> _Exercise material_:

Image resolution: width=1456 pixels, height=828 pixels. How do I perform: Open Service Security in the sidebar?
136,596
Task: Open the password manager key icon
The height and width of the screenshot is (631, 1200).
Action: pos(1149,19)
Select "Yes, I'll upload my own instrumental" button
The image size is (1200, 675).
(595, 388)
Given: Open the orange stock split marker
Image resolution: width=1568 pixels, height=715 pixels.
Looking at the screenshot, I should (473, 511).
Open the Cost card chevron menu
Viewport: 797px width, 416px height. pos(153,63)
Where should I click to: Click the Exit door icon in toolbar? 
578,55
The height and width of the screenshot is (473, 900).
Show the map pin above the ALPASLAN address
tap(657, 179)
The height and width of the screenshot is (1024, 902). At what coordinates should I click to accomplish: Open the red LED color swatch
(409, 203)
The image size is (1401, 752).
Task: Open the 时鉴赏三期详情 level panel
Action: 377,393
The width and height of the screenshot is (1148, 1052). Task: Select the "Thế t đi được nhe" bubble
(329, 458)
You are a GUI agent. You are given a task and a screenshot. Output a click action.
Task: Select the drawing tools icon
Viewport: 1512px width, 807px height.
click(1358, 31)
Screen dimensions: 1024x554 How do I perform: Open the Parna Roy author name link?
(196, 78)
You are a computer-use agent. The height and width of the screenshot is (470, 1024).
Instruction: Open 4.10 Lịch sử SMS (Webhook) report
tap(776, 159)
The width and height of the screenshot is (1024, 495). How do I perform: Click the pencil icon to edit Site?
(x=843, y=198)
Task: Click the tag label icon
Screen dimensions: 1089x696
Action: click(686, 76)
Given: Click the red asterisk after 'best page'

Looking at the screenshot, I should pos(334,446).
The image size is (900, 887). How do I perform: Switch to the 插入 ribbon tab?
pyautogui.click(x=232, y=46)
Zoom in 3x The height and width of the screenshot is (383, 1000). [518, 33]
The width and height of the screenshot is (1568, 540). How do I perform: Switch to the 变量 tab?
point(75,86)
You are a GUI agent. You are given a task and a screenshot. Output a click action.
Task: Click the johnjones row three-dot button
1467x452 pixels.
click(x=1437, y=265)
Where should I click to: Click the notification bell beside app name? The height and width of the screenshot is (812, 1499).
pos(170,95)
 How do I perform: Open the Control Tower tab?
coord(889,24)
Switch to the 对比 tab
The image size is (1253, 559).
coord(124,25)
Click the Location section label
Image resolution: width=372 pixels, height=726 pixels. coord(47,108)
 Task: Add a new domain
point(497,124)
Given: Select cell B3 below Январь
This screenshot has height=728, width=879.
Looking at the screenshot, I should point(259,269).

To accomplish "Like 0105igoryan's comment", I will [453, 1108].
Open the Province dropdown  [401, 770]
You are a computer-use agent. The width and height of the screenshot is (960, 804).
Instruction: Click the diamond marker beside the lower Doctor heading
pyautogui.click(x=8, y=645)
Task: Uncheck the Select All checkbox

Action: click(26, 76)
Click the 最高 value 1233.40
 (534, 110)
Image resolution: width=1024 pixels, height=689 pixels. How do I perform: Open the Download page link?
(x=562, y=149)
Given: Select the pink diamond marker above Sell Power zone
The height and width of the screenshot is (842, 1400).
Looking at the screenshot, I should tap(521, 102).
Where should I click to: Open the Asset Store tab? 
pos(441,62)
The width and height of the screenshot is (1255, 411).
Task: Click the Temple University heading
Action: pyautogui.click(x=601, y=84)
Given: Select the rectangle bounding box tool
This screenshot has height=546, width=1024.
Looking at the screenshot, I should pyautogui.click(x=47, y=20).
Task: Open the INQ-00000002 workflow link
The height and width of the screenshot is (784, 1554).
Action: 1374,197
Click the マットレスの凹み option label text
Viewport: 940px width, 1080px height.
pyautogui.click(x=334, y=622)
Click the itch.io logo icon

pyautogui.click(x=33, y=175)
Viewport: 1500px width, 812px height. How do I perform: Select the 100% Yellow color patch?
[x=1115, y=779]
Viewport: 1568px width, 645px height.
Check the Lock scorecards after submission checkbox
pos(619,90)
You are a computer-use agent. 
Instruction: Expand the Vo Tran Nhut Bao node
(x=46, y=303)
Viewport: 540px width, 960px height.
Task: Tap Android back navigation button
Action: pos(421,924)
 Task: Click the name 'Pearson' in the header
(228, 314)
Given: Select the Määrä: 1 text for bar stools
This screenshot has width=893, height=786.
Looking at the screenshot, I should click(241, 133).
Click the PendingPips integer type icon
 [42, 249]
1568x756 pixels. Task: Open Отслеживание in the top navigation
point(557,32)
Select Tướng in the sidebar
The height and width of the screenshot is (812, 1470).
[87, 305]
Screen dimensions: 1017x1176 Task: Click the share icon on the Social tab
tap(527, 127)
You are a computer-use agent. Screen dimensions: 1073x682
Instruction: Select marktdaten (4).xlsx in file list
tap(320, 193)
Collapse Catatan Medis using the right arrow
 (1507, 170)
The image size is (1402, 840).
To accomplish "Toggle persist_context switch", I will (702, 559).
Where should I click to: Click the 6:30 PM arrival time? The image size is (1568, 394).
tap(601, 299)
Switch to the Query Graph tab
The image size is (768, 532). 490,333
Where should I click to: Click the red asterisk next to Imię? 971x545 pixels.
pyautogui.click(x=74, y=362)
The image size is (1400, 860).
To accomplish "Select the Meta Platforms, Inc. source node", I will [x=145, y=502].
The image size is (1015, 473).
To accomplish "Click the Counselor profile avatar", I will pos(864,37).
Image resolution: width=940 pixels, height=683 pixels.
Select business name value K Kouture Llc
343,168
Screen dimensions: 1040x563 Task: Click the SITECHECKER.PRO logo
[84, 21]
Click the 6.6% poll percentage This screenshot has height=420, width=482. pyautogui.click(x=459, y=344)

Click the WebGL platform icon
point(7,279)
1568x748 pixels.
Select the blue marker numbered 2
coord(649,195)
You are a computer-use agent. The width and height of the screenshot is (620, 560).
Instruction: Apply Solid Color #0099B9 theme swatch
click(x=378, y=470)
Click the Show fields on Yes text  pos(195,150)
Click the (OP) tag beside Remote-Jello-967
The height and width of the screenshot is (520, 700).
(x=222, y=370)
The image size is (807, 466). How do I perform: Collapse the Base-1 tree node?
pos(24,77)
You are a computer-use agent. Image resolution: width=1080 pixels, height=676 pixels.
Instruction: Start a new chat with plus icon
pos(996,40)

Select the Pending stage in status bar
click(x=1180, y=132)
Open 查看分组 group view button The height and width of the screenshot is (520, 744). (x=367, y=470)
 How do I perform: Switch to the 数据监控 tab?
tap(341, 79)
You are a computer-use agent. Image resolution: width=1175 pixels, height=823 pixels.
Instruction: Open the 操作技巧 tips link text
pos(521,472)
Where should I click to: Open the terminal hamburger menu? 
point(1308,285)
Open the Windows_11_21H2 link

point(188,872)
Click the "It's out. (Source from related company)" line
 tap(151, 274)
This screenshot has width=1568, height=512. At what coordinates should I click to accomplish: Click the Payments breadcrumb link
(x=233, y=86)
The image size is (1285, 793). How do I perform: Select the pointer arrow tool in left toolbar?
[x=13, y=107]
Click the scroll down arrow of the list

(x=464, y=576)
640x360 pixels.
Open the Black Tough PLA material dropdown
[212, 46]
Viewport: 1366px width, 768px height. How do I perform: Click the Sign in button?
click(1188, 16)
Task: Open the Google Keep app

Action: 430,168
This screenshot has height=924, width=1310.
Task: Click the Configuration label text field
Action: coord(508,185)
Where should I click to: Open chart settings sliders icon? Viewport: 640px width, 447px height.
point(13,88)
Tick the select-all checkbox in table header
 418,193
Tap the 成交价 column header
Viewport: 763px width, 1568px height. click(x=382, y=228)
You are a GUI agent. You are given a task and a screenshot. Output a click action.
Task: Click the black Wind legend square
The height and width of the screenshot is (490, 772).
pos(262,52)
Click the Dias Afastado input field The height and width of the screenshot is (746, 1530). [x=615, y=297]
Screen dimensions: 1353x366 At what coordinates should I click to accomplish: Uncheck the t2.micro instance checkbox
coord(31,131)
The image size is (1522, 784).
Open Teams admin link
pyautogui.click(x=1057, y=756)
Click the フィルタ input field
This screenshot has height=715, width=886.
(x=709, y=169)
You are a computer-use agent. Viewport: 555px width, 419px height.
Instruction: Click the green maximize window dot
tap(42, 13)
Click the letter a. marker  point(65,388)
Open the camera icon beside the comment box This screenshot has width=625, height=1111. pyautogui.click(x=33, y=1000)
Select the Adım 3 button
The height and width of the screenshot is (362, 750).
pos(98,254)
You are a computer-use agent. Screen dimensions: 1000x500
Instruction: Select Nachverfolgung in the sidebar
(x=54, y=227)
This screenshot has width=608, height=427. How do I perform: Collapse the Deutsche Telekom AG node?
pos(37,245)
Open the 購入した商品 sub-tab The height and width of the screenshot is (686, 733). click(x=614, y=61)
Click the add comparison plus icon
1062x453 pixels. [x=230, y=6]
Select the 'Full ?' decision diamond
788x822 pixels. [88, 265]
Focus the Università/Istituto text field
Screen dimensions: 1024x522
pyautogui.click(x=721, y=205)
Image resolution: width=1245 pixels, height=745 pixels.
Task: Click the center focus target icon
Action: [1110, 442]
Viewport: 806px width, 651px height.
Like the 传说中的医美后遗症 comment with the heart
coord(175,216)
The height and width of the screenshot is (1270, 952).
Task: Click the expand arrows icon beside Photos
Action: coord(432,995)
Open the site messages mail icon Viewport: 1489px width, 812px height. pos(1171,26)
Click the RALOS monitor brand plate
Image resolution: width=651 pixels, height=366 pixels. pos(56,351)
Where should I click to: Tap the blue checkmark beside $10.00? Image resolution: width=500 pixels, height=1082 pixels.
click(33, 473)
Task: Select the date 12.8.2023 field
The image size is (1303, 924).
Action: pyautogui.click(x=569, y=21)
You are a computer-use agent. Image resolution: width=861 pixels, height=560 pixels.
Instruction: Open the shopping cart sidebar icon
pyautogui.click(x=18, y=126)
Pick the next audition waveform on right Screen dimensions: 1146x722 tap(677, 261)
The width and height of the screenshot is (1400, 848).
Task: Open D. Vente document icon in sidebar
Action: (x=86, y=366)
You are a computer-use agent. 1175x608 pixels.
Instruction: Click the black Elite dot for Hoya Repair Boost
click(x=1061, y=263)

> _Goal_:
Please copy out, unchanged, the items from the line containing "1568x748 pixels." through the line containing "(x=222, y=370)", including both of those lines.

> _Result below_:
1568x748 pixels.
Select the blue marker numbered 2
coord(649,195)
You are a computer-use agent. The width and height of the screenshot is (620, 560).
Instruction: Apply Solid Color #0099B9 theme swatch
click(x=378, y=470)
Click the Show fields on Yes text  pos(195,150)
Click the (OP) tag beside Remote-Jello-967
The height and width of the screenshot is (520, 700).
(x=222, y=370)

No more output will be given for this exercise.